Department of Biochemistry, University of Leicester, Leicester, UK.
EMBO J. 2010 Mar 17;29(6):1069-80. doi: 10.1038/emboj.2010.4. Epub 2010 Feb 11.
Talin is a 270-kDa protein that activates integrins and couples them to cytoskeletal actin. Talin contains an N-terminal FERM domain comprised of F1, F2 and F3 domains, but it is atypical in that F1 contains a large insert and is preceded by an extra domain F0. Although F3 contains the binding site for beta-integrin tails, F0 and F1 are also required for activation of beta1-integrins. Here, we report the solution structures of F0, F1 and of the F0F1 double domain. Both F0 and F1 have ubiquitin-like folds joined in a novel fixed orientation by an extensive charged interface. The F1 insert forms a loop with helical propensity, and basic residues predicted to reside on one surface of the helix are required for binding to acidic phospholipids and for talin-mediated activation of beta1-integrins. This and the fact that basic residues on F2 and F3 are also essential for integrin activation suggest that extensive interactions between the talin FERM domain and acidic membrane phospholipids are required to orientate the FERM domain such that it can activate integrins.

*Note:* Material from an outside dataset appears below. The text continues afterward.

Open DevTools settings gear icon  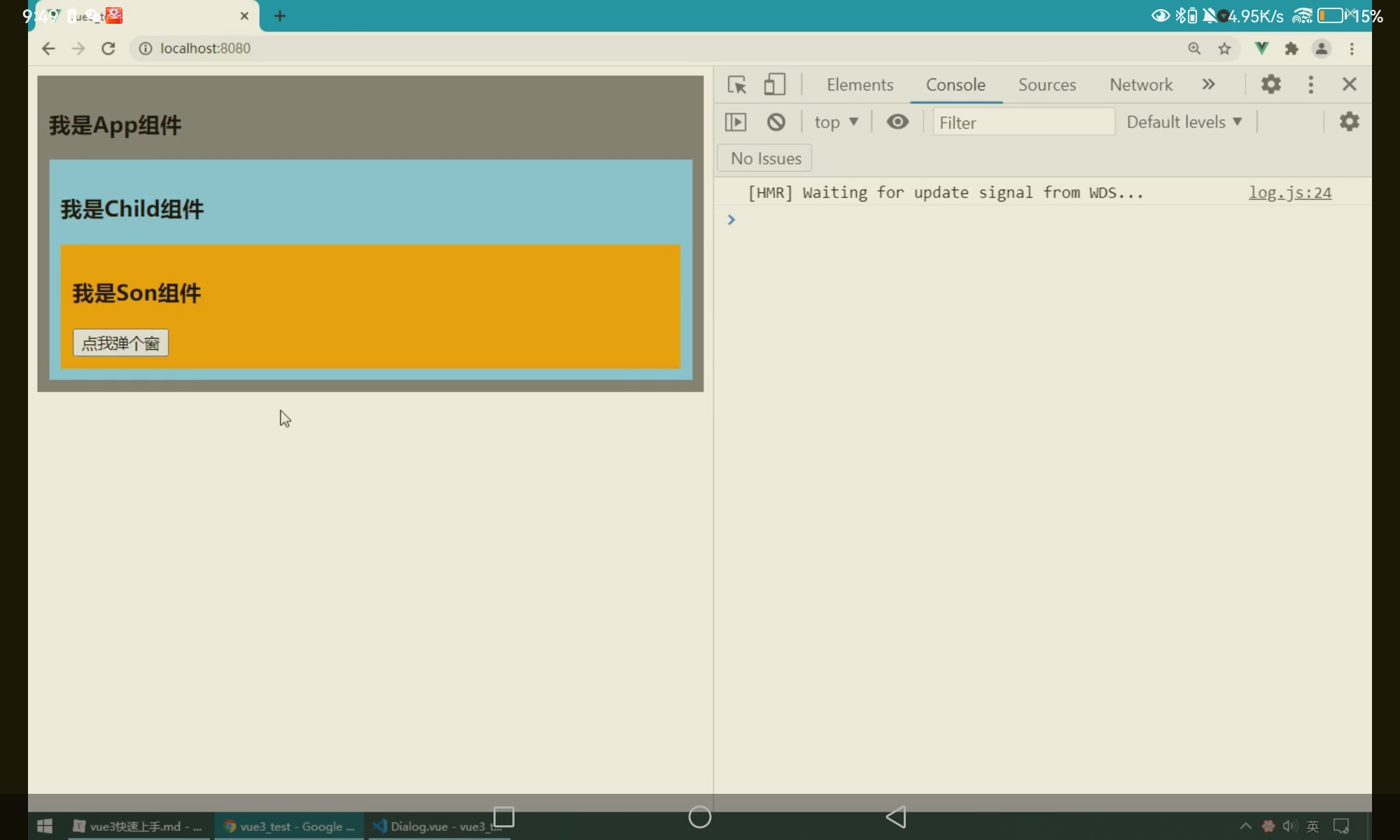1270,85
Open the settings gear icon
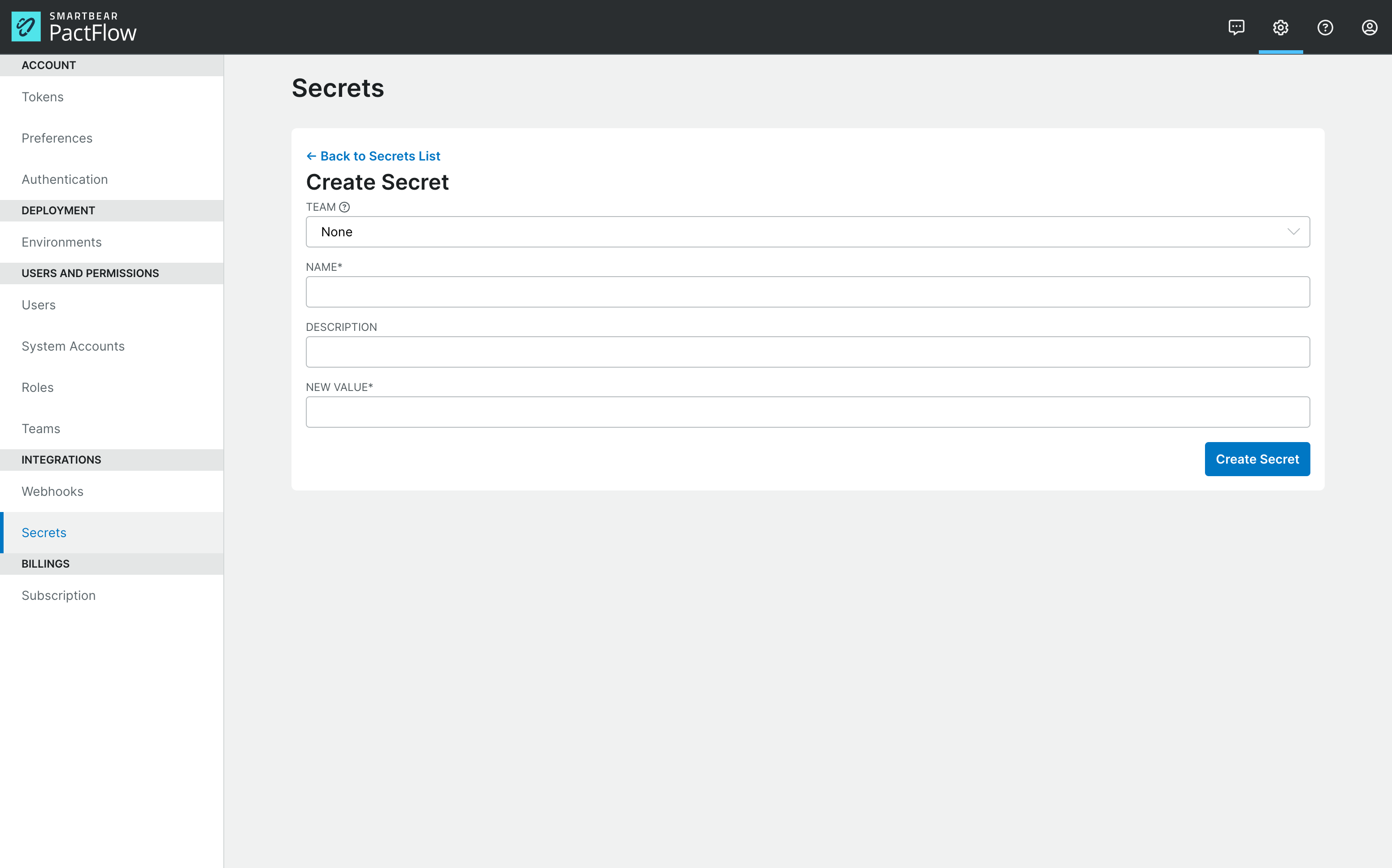The width and height of the screenshot is (1392, 868). (1281, 27)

塔林是一种 270kDa 的蛋白质,能激活整合素并将其与细胞骨架肌动蛋白偶联。塔林包含一个由 F1、F2 和 F3 结构域组成的 N 端 FERM 结构域,但它是非典型的,因为 F1 包含一个大的插入序列,并且前面还有一个额外的结构域 F0。虽然 F3 包含了与β整合素尾部的结合位点,但 F0 和 F1 对于β1 整合素的激活也是必需的。在这里,我们报告了 F0、F1 和 F0F1 双结构域的溶液结构。F0 和 F1 都具有泛素样折叠结构,通过一个广泛的带电界面以一种新颖的固定取向连接在一起。F1 插入片段形成一个具有螺旋倾向的环,预测位于螺旋一侧的碱性残基对于与酸性磷脂的结合以及塔林介导的β1 整合素激活是必需的。事实上,F2 和 F3 上的碱性残基对于整合素的激活也是必需的,这表明塔林的 FERM 结构域与酸性膜磷脂之间需要广泛的相互作用,以使其能够正确定向,从而激活整合素。